Email says with invitation only but worked without invitation too.
Cheers
Email says with invitation only but worked without invitation too.
Cheers
You must be a professional seller to have 200 items ready for selling in 4 days.
If I list my PC Powerplay, APC and comics individually I reckon I can hit that limit
You must be a professional seller to have 200 items ready for selling in 4 days
Years ago there was no "free listings" on eBay like the 40 that all casual sellers get now days. So these kinds of promos were excellent value for some sellers.
What you do is get a copy of Ebay Turbo Lister and write up all the listings in advance, and sit on them.
When there is a promo, bammo… upload!
I thought the listing fee (~ $1-$2) is not a lot and a small portion of the fees..
You get 40 a month for free so who needs that many?
Can you bank transfer me $2 since it's not a lot to you? How about do it 200 times?
I am not in the business of selling 200 things in a month..and I see you are looking at the small fish. You might as well sell it by other means and save a lot more than just the listing fee..
My comment stand that this is just a drop in the ocean compared to the other fees you need to pay..
didn't realise that one had neg comments before replying
I don't get these promos.. I sell on ebay and never pay for listing.. just the absurd 10%+paypal fees.
So they let you save $1 off listing fees but charge you 16% for final value fees/paypal/postage fees? How kind and thoughtful of eBay!
It's no saving at all, unless you list over 40 items a month.
I list a fair bit on eBay and still don't come anywhere close to their 40 free listings per month…. no way would I be able to get 200.
The 9.9% final value fee sucks though and so does the 2.6% + 30 cents paypal fees
The 9.9% final value fee sucks though and so does the 2.6% + 30 cents paypal fees
Why do you care? Your buyer pays those fees.
Sellers already know about the fees and build it into the price, just like every other seller does.
The 9.9% is the cost of advertising and selling the item. It's about 1/3 the cost of the selling fee in a real world auction.
The 2.6% for Paypal is the merchant payment fees, and covers the card processing, etc. Cheaper than the cost of a small Merchant Account with a bank…. however if you are decent volumes and can process payments through a bank cheaper, then simply nominate that and you don't need to accept Paypal.
Why do you care? Your buyer pays those fees.
Sellers already know about the fees and build it into the price, just like every other seller does.
Wrong. Buyers dont pay 16% extra on RRP or other online store prices. They will pay equal or cheaper. So the sellers always take the hit.
It's not supposed to be 16% extra on RRP.

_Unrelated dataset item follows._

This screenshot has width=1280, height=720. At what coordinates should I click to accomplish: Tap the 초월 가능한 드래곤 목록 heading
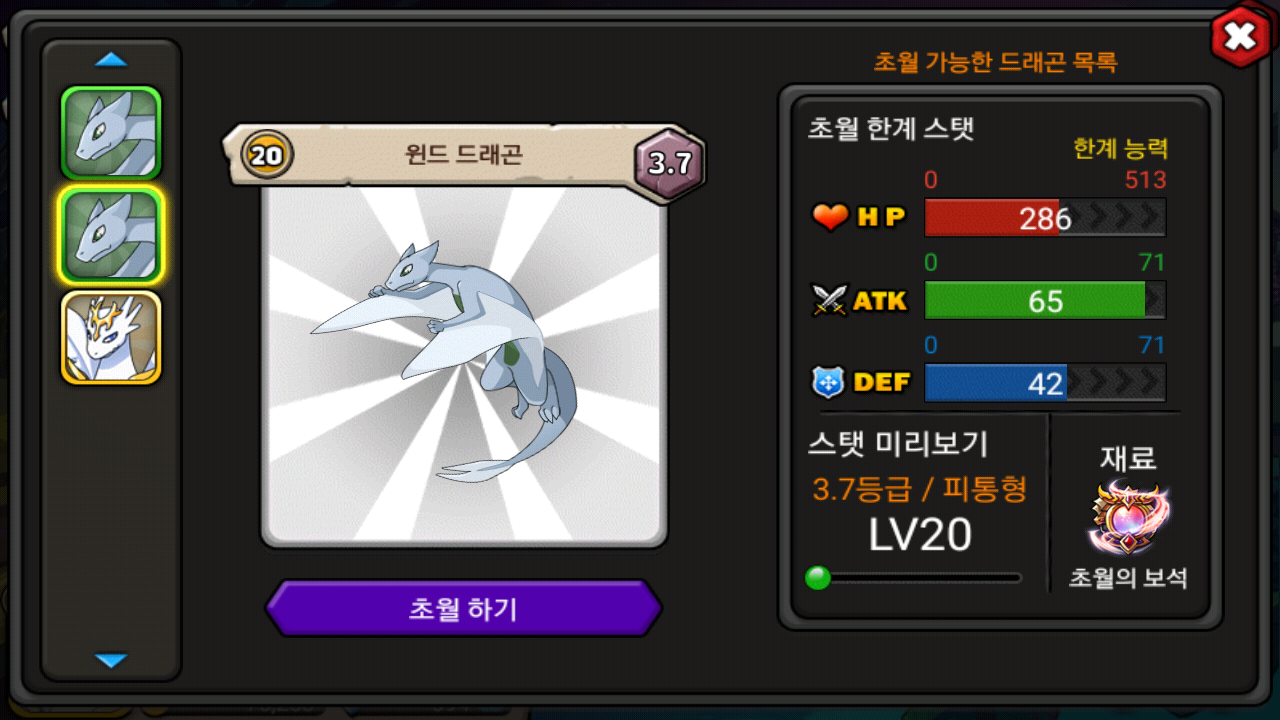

It's 16% of final price for platform expense.
If you have your own website, you have:
1. Hosting costs.
2. Website development and maintenance costs.
3. Maintenance contract with payments provider.

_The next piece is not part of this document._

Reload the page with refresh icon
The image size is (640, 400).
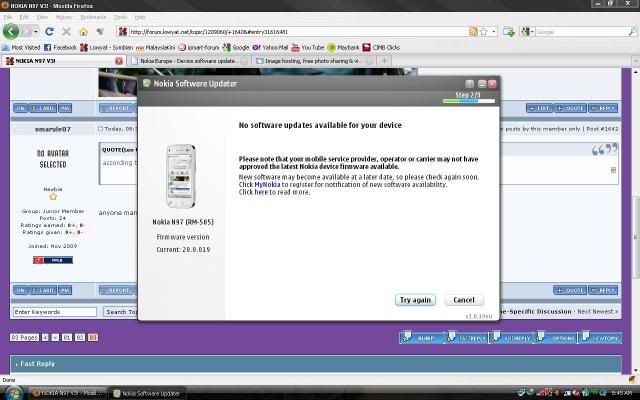(49, 32)
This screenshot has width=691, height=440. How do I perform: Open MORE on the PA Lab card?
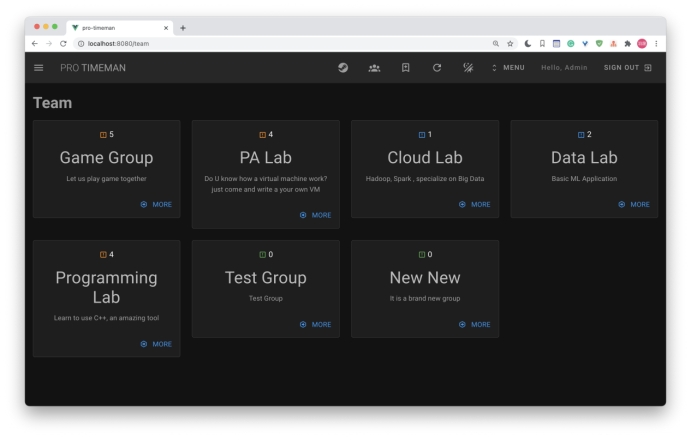[x=315, y=214]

4. Google adwords expense.
If you have your own store… you have an even bigger one:
1. Rent
2. Electricity
3. Water
4. Yellow pages listing.
These are the things ebay is charging 16% for.
The seller does not "take a hit", given for small retailers, these add up to more than 16%.
But with that said… 16% is quite a lot and explains why ebay stores are not very competitive in pricing.
@jkim: Or you could just sell on Gumtree or Facebook Groups.
The thing that annoys me the most with eBay is them taking 10% of your postage fees, despite they using standard Australian post prices by default.
Some of the postage fees are 10% cheaper, however they take upto 13% off from you for the convenience of having a label printed and no paperwork.
despite they using standard Australian post prices by default.
If you process the postage through eBay, the postage is discounted by 10%.
thanks, i rarely get the email for these promos.
Ebay fees and the new 'money back' rules are bad news even for honest sellers.
As a buyer, you can get a discount if you offer to pick up the item and offer cash to the seller.
Caveat of course is you don't get buyer protection but you can get 10% off the listing price.
Its quite risky to do this for things that are posted, unless you trust the seller.